(Quoted passage)
===

Knead the dough on a floured surface and roll out into a large 18 by 14-inch rectangle. Scatter the cheese and mortadella over the surface to within an inch of the edges. Sprinkle with salt and pepper.
Starting at the longest side, roll the dough up as for a jellyroll, making sure to tuck in the ends and place it in the tube pan. Tuck the two ends together.
Cover and allow to rise for about 1 hour or until the dough is 3/4 of the way up the sides of the pan.
Bake for 45 minutes to an hour or until golden brown. Let cool on a rack then run a butter knife along the inside edges of the pan, loosen the bottom and remove it.
Turn the bread out. Serve warm; cut into wedges.
In this series on Italian regional cooking, I have been working my way around the Italian peninsula. The series started with the northern regions and now it is moving into the central areas. Todays post is on Umbria, the only Italian region having neither a coastline nor a border with another country. The region is mostly mountainous and hilly and presents a landscape rich in forests, water resources and valleys. Lake Trasimeno is located here.
In literature, Umbria is referred to as il cuore verde d’Italia (the green heart of Italy). The phrase is taken from the poem, Barbarian Odes, by Giosuè Carducci, an italian Nobel prize-winning poet. The poem is one most familiar to Italian school children and is entitled “Le fonti del Clitumno” (“The Head-waters of the Clitumnus”), a description of that spot in the hills of Umbria where the Clitunno River had its beginning. Carducci wrote the ode between July and October 1876. It is generally considered one of Carducci’s best poems combining pastoral beauty with nostalgia for the glories of ancient Italy.
The flocks still come down to you, o Clitumnus, from the far mountains that move with the murmur of breeze-swept ash groves and fresh scent of sage and thyme in the damps of evening.
The young Umbrian shepherd immerses his reluctant sheep in your waters.
By a farmhouse a barefoot mother sits and sings, nursing her child, who looks to the shepherd and smiles.
The pensive father with goatish hair, at his painted cart, turns on his hips like the beasts of old, with the strength of a young bull, like those square of breast, erect and crowned by crescent horns, sweet in their eyes and snow-white, much beloved by gentle Virgil.
The darkening clouds hang like smoke on the Apennines: grand, austere and green from the spreading mountains, Umbria watches. Hail, green Umbria, and you the fount of god Clitumnus.
I feel in my heart the ancient home, my fevered brow touched by the olden gods of Italy.
The region is named for the Umbri tribe, one of the many tribes who were absorbed by the expansion of the Romans. The Umbri probably sprang from neighboring tribes in northern and central Italy, at the beginning of the Bronze Age. The Etruscans were the chief enemies of the Umbri. The Etruscan invasion came from the western coast towards the north and east, eventually driving the Umbrians inland. Nevertheless, the Umbrian population does not seem to have been eradicated by the conquerors. After the downfall of the Etruscans, Umbrians aided the Samnites in their struggle against Rome (308 BC). However, the Romans defeated the Samnites and their allies. The Roman victory started a period of integration under the Roman rulers, who established colonies in the region.

===

(Provided information)
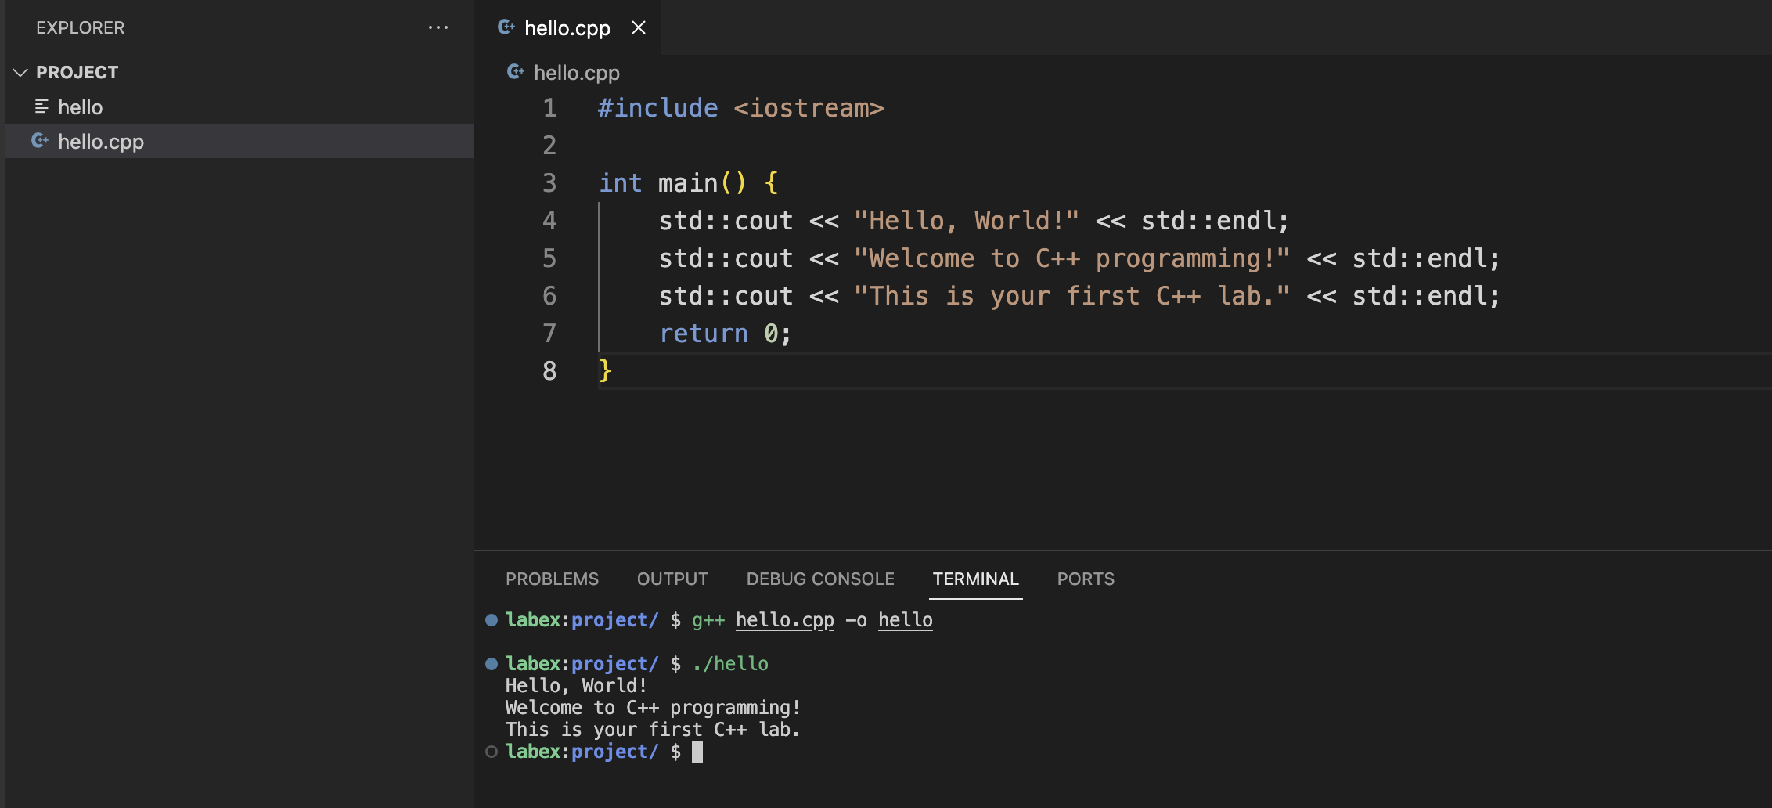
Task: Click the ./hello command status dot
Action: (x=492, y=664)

===

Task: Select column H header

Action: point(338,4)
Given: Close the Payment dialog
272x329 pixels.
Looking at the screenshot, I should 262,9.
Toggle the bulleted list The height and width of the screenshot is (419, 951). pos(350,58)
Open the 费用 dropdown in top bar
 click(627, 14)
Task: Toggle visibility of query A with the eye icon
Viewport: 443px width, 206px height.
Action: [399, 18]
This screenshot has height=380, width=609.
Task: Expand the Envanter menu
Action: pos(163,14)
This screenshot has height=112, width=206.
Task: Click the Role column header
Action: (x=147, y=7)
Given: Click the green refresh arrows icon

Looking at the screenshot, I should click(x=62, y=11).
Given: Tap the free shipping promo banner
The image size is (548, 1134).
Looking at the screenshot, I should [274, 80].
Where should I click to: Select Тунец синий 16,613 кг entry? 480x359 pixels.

===

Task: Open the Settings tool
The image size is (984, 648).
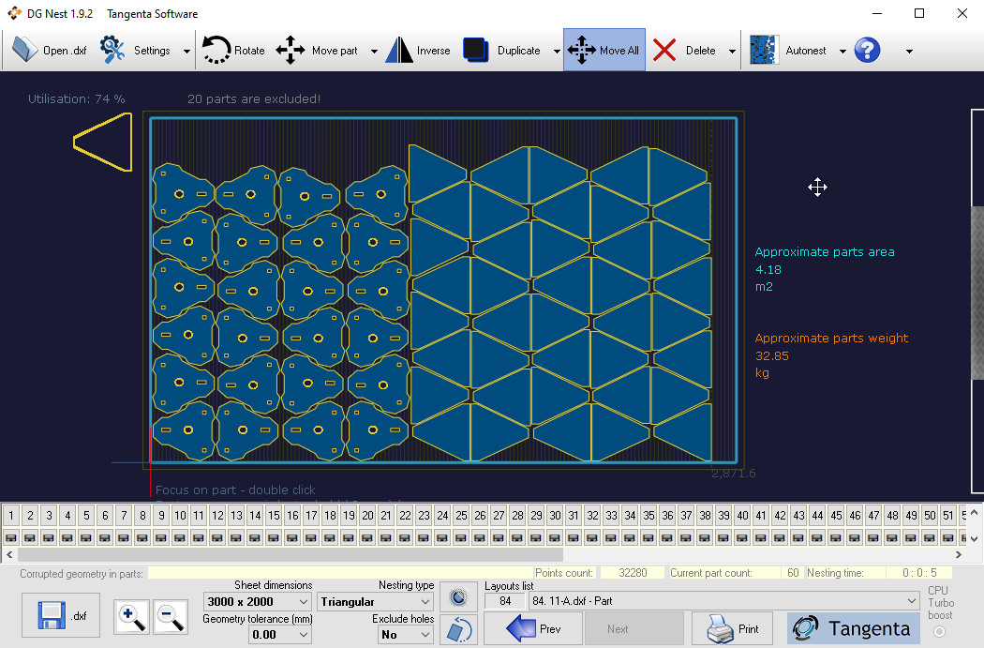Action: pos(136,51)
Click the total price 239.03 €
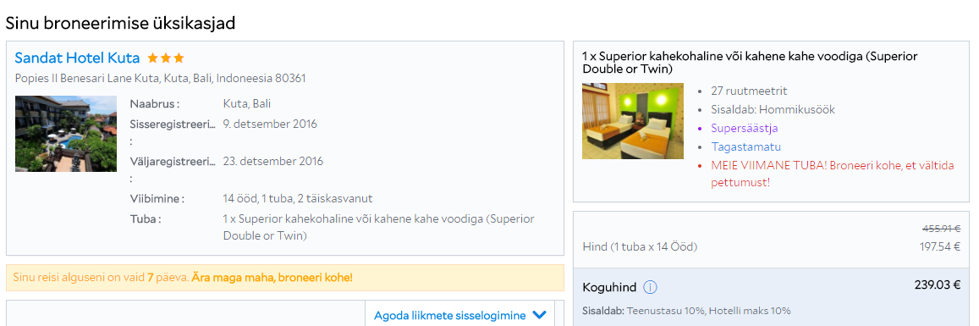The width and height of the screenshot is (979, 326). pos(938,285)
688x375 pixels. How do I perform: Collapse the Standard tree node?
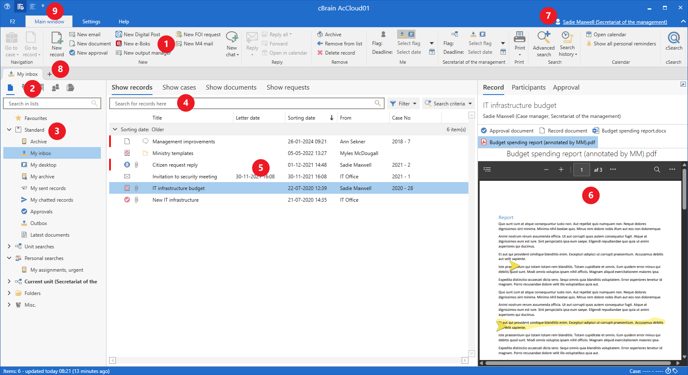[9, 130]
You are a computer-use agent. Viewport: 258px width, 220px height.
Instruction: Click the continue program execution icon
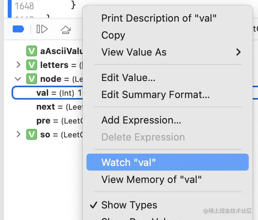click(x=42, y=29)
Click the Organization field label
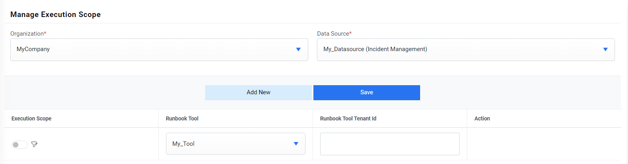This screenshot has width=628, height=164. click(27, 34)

===

(Work instructions)
a – Reproduce the part of the Umbria post that opens with the words containing "Starting at the" and closes with "cut into wedges.", swapping "pan" for "mold".
b – Name each people or tribe in the Umbria post's paragraph on the region's early history.

(Solutions to the problems)
a –
Starting at the longest side, roll the dough up as for a jellyroll, making sure to tuck in the ends and place it in the tube mold. Tuck the two ends together.
Cover and allow to rise for about 1 hour or until the dough is 3/4 of the way up the sides of the mold.
Bake for 45 minutes to an hour or until golden brown. Let cool on a rack then run a butter knife along the inside edges of the mold, loosen the bottom and remove it.
Turn the bread out. Serve warm; cut into wedges.

b – Umbri, Romans, Etruscans, Samnites